Noseybookworm · 18/09/2024 17:41

I wouldn't approach the child's mother. Presumably your son had apologised to his friend and they've been told not to play fight any more? I'd leave it at that.

stonedaisy · 18/09/2024 17:58

If you have the mums details I'd send a nice note saying sorry and that you hope her son is ok now

PGBland · 18/09/2024 17:58

What about getting my son to write a sorry note and giving it to his friend tomorrow?

OP posts:
stonedaisy · 18/09/2024 18:01

Yes that would be really sweet

NavyCream · 18/09/2024 18:05

If the mum was friendly I might mention it to her and say your son owned up and felt bad, but since she's intimidating and unfriendly I wouldn't bother and just leave it. It sounds like your ds will be more careful next time.
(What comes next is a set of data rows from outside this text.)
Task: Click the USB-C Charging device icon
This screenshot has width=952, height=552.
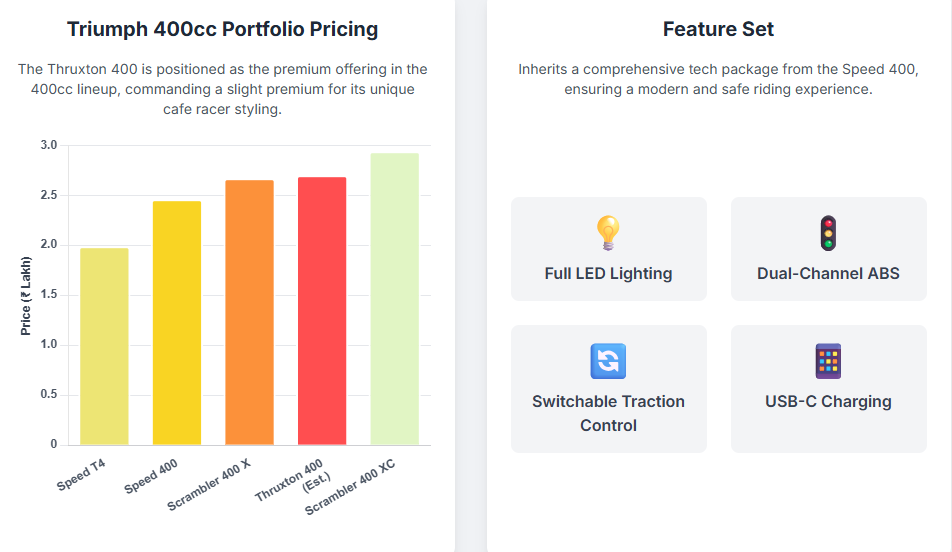Action: 828,361
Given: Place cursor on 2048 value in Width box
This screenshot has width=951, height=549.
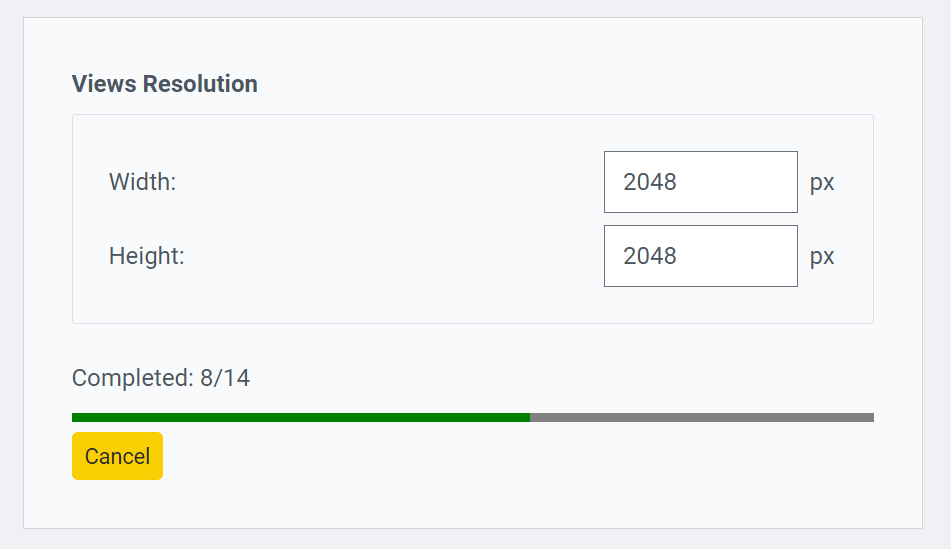Looking at the screenshot, I should (650, 182).
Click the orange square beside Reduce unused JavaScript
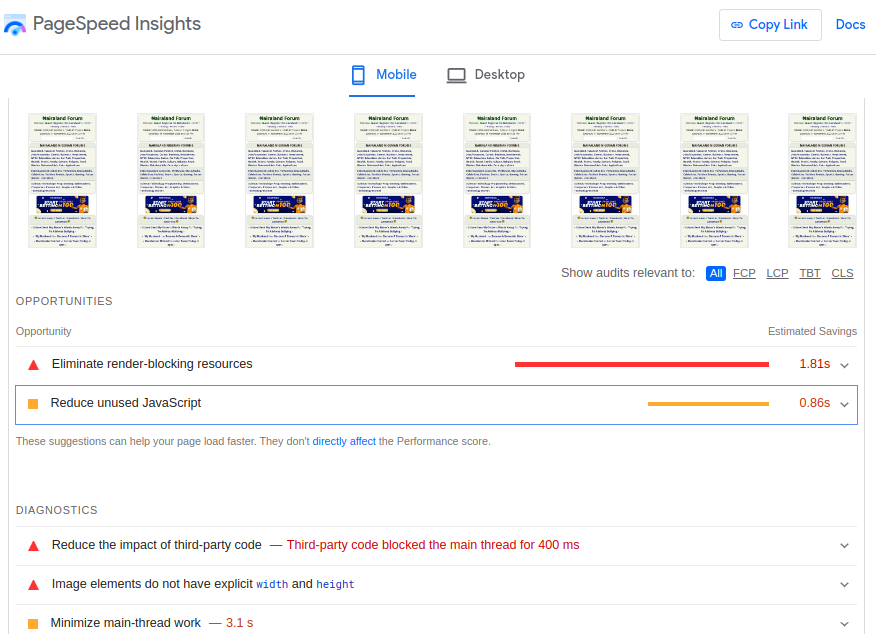Viewport: 876px width, 634px height. [33, 404]
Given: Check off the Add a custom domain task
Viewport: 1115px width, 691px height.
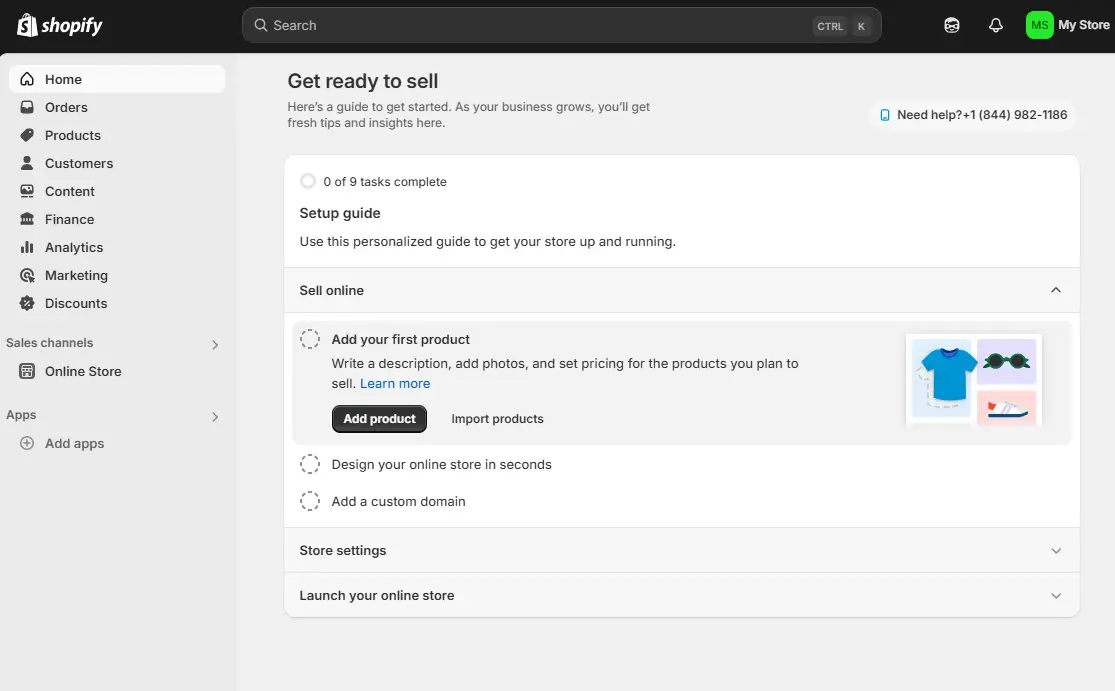Looking at the screenshot, I should [310, 500].
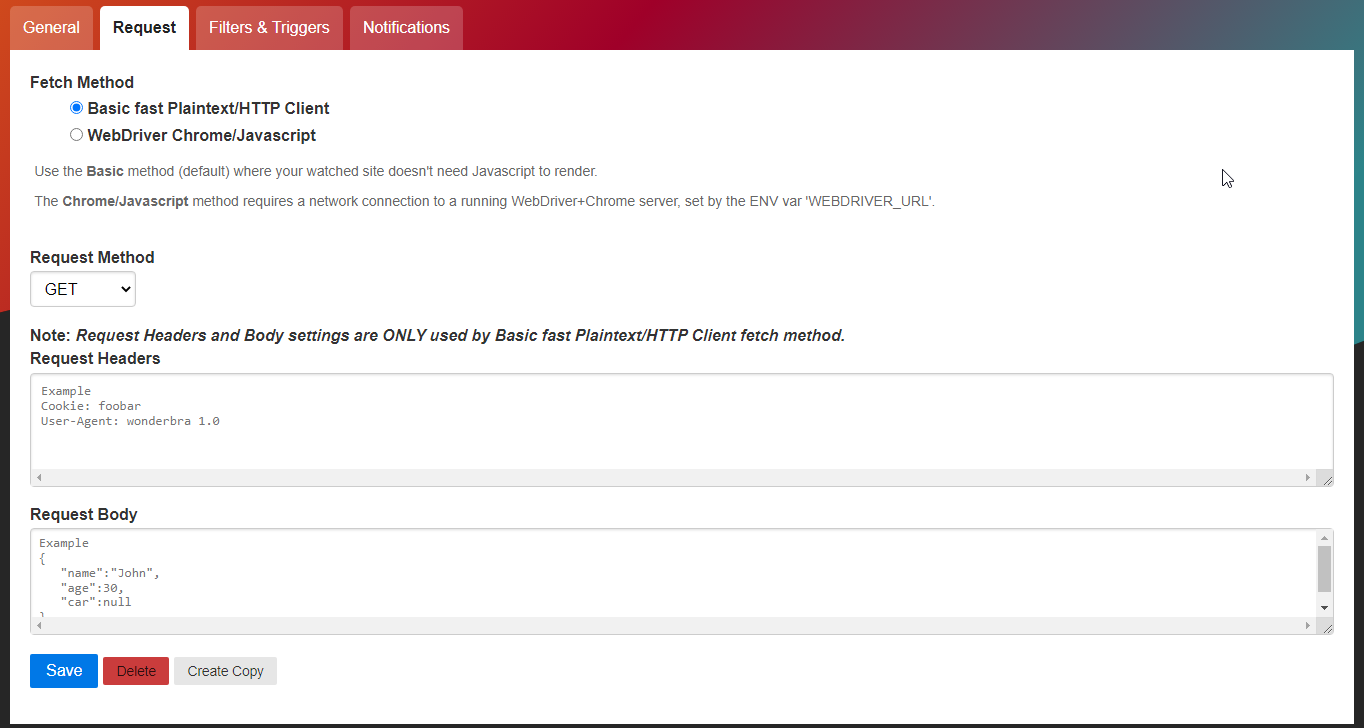Enable the WebDriver Chrome/Javascript fetch method
The height and width of the screenshot is (728, 1364).
76,134
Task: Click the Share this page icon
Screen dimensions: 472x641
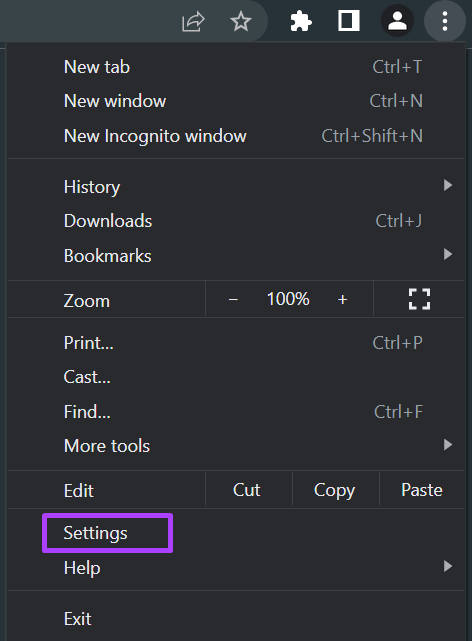Action: (193, 21)
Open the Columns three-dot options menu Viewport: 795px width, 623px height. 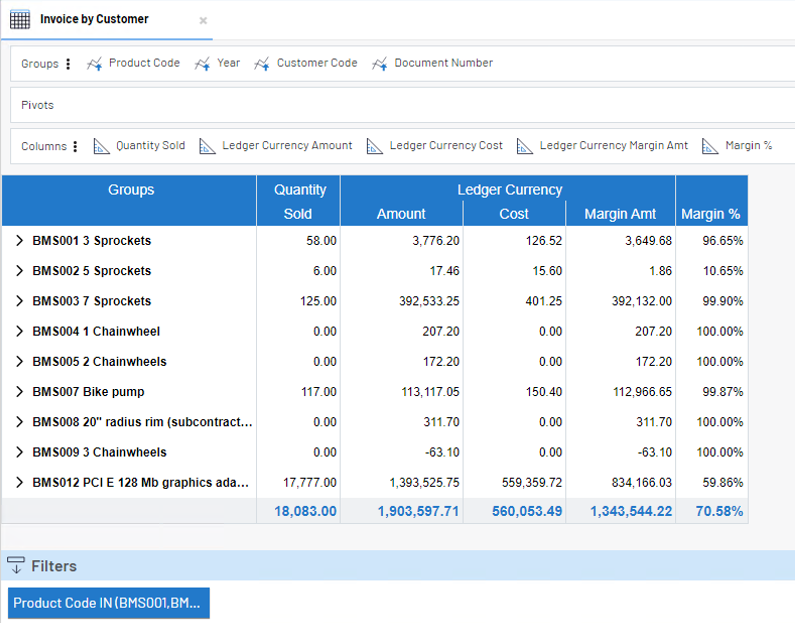pos(75,146)
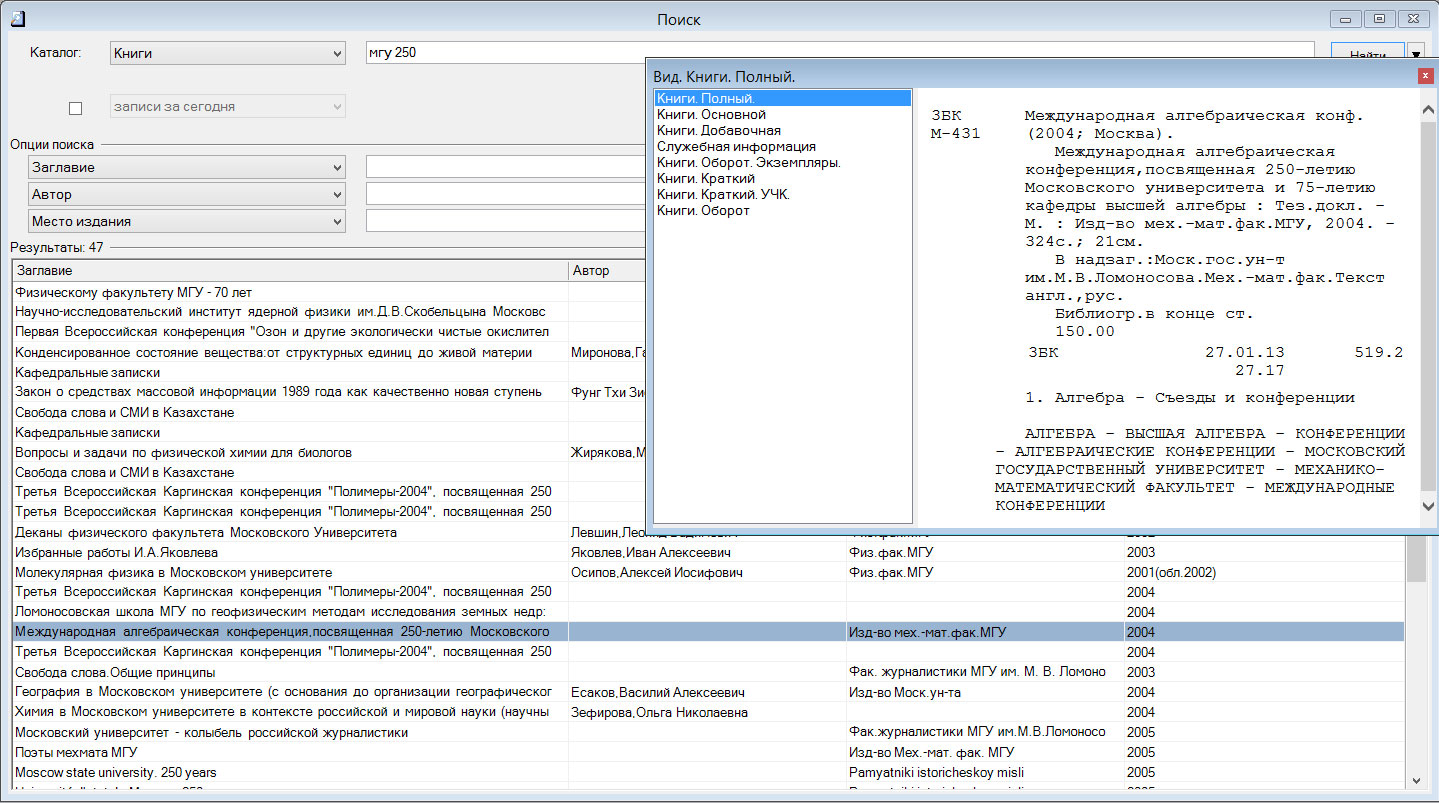
Task: Select the Книги. Основной view
Action: coord(711,115)
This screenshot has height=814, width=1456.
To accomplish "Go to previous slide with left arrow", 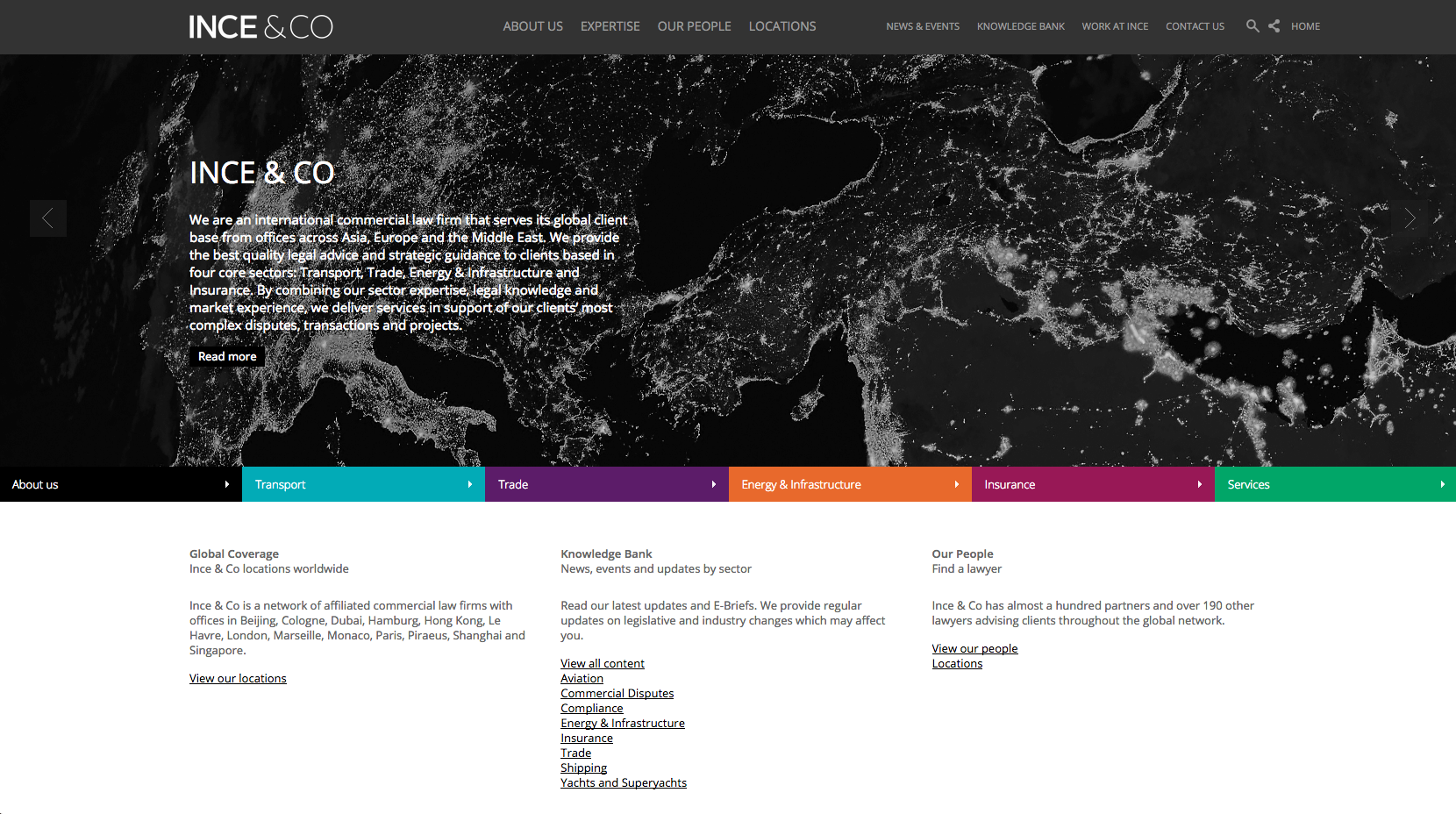I will (x=48, y=218).
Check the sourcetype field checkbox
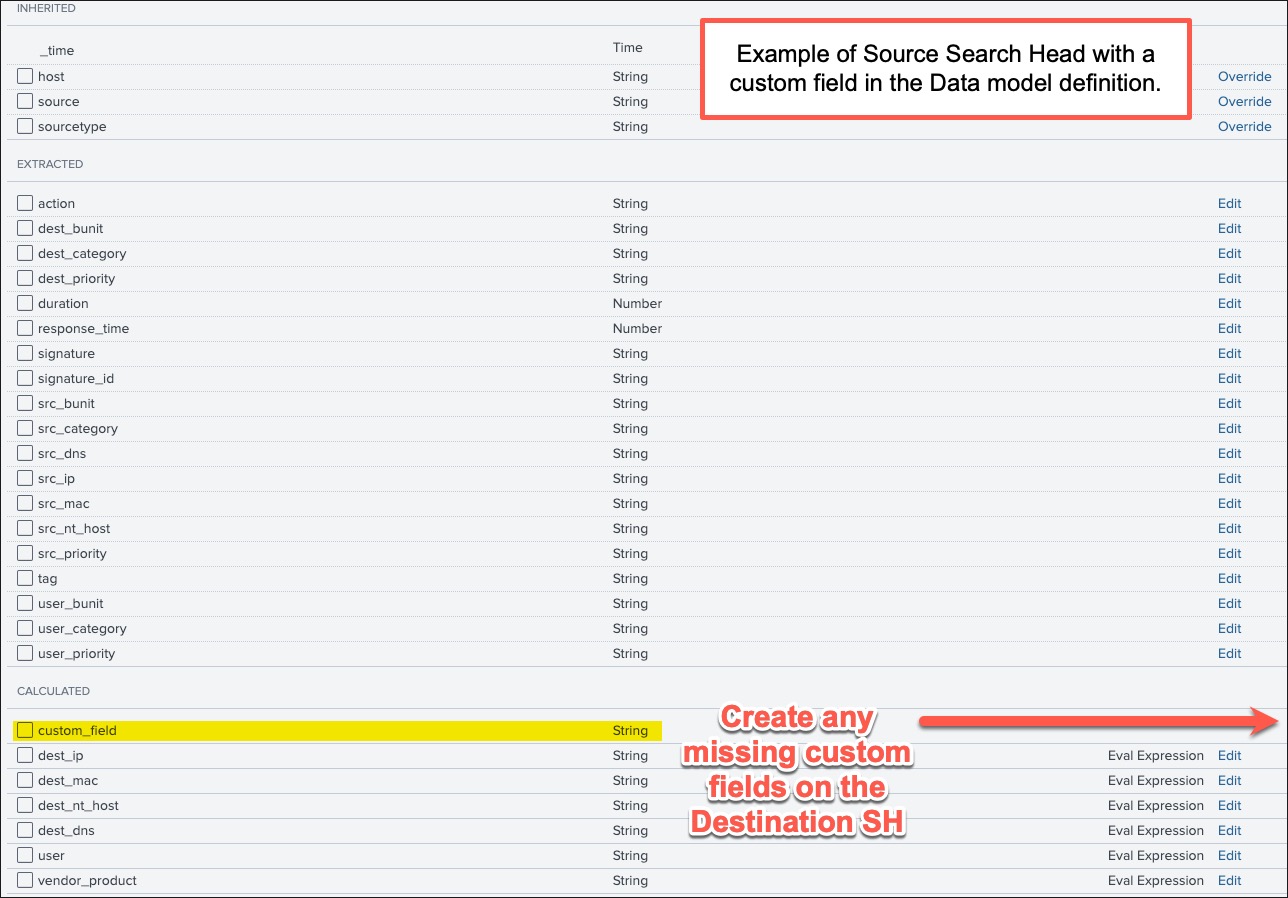Image resolution: width=1288 pixels, height=898 pixels. 24,126
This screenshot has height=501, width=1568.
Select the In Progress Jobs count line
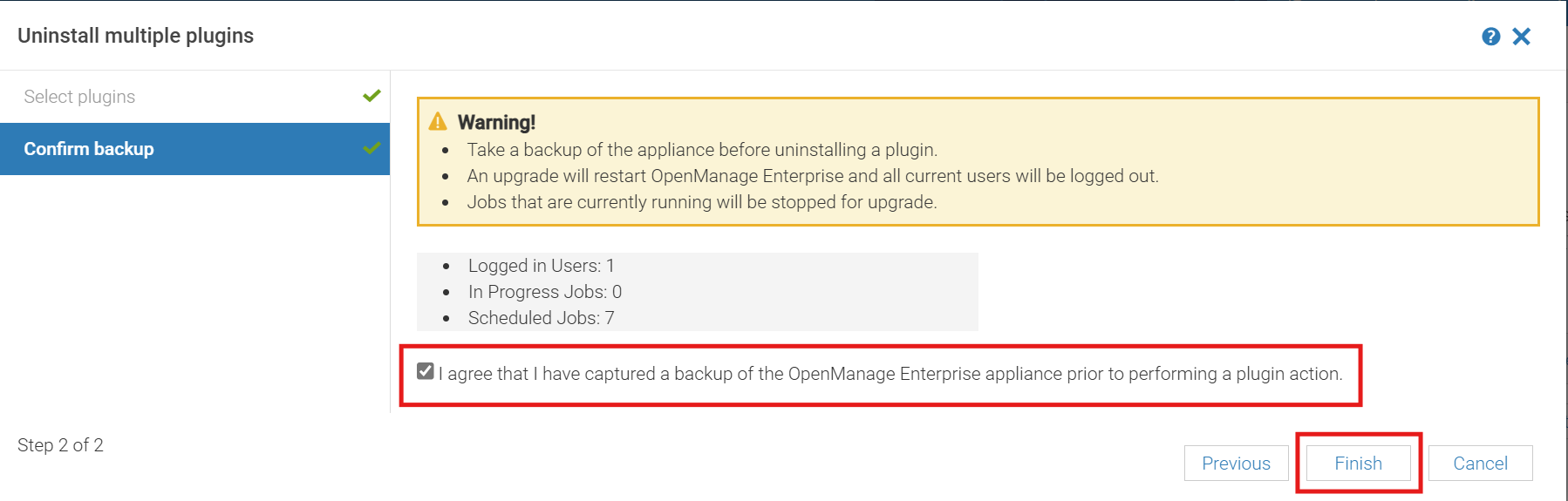(x=544, y=292)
It was mature of him to own up.

PGBland · 18/09/2024 18:08

I might go for the picture and sorry picture maybe - or is that too over the top?

OP posts:
PGBland · 18/09/2024 18:15

Picture and sorry message that should say

OP posts:
Dolliesdisasterousdayout · 18/09/2024 18:21

How old are they?

saraclara · 18/09/2024 18:22

PGBland · 18/09/2024 18:08

I might go for the picture and sorry picture maybe - or is that too over the top?

Too over the top.

Seriously, this happened in school, the teacher dealt with it. You don't need to give it a thought.

Draw a line under it, and in the unlikely event that the other parent asks you about it, direct her to the teacher, because you weren't there when it happened. You can simply say that you've told your son to be careful in future, and that play fighting is a bad idea.

If he writes a sorry letter, he may well be teased for it. He's apologised already. Let it lie.